Segment Start: Source extract
Listen to “America” by Sufjan Stevens

“Christ would be ashamed of us all,” Sufjan Stevens wrote on Tumblr in early 2017, about the refugee crisis, days after the inauguration of Donald Trump. “The truest of ‘Americans,’” he wrote, “have either been destroyed by the white immigrant, incarcerated, isolated, held captive, or stolen and enslaved.” His words felt impassioned and precise, and they cut even deeper considering his explorations as a songwriter over the past two decades: his tender narratives of faith and faithlessness, humanity and hopelessness, his own personal tempests and the deeper tests that await us all.

Stevens’ new song, which is called “America,” feels similarly haunted. Its 12 minutes are filled with rhetorical questions and biblical allusions as he returns to subjects he’s revisited again and again, casting them all as signs of the apocalypse. “The dove flew to me like a vision of paranoia,” he sings, and nothing in the song’s characteristically sprawling arsenal—its symphonic slow-build, its sea of recorders, its climactic, singalong chorus—seems able to soothe his fears. As the first single from The Ascension, the 80-minute album he’s billing as the follow-up to 2015’s quiet, autobiographical Carrie & Lowell, it arrives as its own dark omen.

At the core of the song is a crisis of faith. “Is it love you’re after?” he sings over a hospital pulse in the opening lines. His question conjures the title of a ’70s disco classic that found dancefloor euphoria in the space between genuine revelation and everyday, ordinary emotion, and through his own quandary, Stevens’ words sound like a confrontation. “I’m ashamed to admit I no longer believe,” he confesses. “Don’t do to me what you did to America,” he sings in each chorus. The music swells and fades, calling back to the dense orchestration of 2010’s noisy opus The Age of Adz, its sputtering neon now rendered in muted, somber tones.

“It’s funny,” Stevens said in the spring of 2017. “I feel less and less a personal misery and grief now—maybe I worked that out on [Carrie & Lowell].” On the tour for that album, he extended those familial stories of loss into something climactic and explosive: private spirals designed to pull all of us down with him. “Now I feel a universal dread that I had never felt before,” he continued. “It feels like it’s not my problem, it’s our problem.” After all its grand gestures and sweeping questions, “America” closes with a long, slow drone of piano and echoing vocals: a mournful fadeout that lasts longer than most of the songs on Seven Swans. Back in those days, Stevens’ music felt like a scenic landscape, safe for navigating these types of worries. Now, he’s dispensed with the romance. We’re in this together, he suggests, and we are as alone as we’ve ever been.
Segment End: Source extract
Task item
Condense the paragraph of the review of Sufjan Stevens' song "America" that begins "Stevens' new song, which is called" into a short bulleted list that keeps its main facts.
Segment Start: Recorded data
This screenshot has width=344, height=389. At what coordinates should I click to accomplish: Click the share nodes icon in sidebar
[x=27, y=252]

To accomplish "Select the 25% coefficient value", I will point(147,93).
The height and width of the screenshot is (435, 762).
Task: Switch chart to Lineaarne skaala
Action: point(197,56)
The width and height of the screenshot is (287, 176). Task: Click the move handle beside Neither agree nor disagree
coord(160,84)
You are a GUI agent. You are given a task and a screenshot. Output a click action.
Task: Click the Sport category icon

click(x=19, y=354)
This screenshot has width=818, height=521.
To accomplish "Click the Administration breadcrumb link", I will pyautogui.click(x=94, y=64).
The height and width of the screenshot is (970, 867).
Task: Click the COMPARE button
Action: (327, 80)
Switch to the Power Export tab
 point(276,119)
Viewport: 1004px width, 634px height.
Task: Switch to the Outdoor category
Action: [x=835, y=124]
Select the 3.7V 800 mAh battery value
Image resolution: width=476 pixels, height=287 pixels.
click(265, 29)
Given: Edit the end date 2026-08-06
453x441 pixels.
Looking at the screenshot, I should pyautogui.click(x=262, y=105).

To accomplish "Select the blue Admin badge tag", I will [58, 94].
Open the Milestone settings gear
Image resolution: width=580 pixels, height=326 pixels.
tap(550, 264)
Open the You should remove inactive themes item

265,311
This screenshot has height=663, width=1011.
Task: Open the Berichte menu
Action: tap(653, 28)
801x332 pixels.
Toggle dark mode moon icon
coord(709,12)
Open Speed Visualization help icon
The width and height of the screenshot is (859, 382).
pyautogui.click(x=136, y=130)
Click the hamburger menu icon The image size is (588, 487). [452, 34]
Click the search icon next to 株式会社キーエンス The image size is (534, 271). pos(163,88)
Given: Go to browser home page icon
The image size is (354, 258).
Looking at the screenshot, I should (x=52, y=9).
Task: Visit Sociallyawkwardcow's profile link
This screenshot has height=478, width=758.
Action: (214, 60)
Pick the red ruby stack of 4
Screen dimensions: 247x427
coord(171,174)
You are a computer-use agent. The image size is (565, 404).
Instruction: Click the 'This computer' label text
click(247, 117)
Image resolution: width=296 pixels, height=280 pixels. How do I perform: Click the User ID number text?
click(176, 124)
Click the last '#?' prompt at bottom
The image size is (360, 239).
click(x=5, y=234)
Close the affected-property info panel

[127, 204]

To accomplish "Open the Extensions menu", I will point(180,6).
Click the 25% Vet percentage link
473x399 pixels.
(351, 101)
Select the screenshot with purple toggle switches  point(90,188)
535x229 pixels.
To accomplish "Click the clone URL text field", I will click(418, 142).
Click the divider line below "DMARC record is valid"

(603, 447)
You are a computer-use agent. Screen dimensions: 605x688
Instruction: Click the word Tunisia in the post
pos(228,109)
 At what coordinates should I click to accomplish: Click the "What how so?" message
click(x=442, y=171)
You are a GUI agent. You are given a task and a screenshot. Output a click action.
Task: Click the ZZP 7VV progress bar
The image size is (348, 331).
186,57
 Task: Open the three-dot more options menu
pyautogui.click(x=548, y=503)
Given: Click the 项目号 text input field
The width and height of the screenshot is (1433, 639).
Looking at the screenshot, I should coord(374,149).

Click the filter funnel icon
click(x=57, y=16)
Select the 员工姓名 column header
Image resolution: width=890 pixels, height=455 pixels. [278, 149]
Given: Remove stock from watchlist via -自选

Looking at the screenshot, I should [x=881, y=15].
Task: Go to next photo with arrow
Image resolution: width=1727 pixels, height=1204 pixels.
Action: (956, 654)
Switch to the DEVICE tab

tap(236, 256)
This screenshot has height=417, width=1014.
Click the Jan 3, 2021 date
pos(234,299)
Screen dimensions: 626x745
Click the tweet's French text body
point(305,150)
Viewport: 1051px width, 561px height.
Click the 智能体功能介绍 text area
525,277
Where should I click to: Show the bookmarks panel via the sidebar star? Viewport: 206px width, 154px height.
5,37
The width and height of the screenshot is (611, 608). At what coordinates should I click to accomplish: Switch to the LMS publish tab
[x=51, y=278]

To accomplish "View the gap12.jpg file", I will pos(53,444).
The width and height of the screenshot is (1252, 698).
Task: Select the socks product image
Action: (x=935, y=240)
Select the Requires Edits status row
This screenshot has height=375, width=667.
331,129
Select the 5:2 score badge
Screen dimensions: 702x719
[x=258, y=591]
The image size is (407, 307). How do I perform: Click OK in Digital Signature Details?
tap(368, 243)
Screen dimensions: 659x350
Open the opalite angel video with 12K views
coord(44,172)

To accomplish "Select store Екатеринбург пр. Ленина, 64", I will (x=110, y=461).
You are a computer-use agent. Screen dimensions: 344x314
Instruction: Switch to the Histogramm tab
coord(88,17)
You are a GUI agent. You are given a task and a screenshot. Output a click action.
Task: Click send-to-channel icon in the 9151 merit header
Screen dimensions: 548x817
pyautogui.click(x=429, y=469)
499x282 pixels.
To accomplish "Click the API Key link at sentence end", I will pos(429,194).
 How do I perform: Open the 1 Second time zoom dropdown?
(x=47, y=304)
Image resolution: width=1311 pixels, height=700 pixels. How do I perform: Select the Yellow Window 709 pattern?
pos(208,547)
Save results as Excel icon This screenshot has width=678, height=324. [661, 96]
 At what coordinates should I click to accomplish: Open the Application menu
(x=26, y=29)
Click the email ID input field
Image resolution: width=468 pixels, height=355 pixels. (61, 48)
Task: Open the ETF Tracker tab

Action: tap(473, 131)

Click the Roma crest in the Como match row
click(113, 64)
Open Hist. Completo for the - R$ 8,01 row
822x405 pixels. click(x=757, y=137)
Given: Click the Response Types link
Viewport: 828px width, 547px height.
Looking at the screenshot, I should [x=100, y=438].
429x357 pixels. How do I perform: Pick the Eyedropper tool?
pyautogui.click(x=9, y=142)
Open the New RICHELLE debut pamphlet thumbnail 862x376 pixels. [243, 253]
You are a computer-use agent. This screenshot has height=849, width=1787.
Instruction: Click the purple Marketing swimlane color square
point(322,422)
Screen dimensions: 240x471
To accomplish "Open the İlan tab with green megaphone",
Segment End: Recorded data
Exercise result
- "America," Stevens' new song, feels haunted and runs 12 minutes.
- It is full of rhetorical questions and biblical allusions, and it returns to subjects he has often revisited, casting them as signs of the apocalypse.
- In the lyric "The dove flew to me like a vision of paranoia," nothing in the sprawling arrangement eases his fears: not the symphonic slow-build, the sea of recorders or the climactic singalong chorus.
- It is the first single from The Ascension, an 80-minute album billed as the follow-up to 2015's quiet, autobiographical Carrie & Lowell, and it arrives as a dark omen.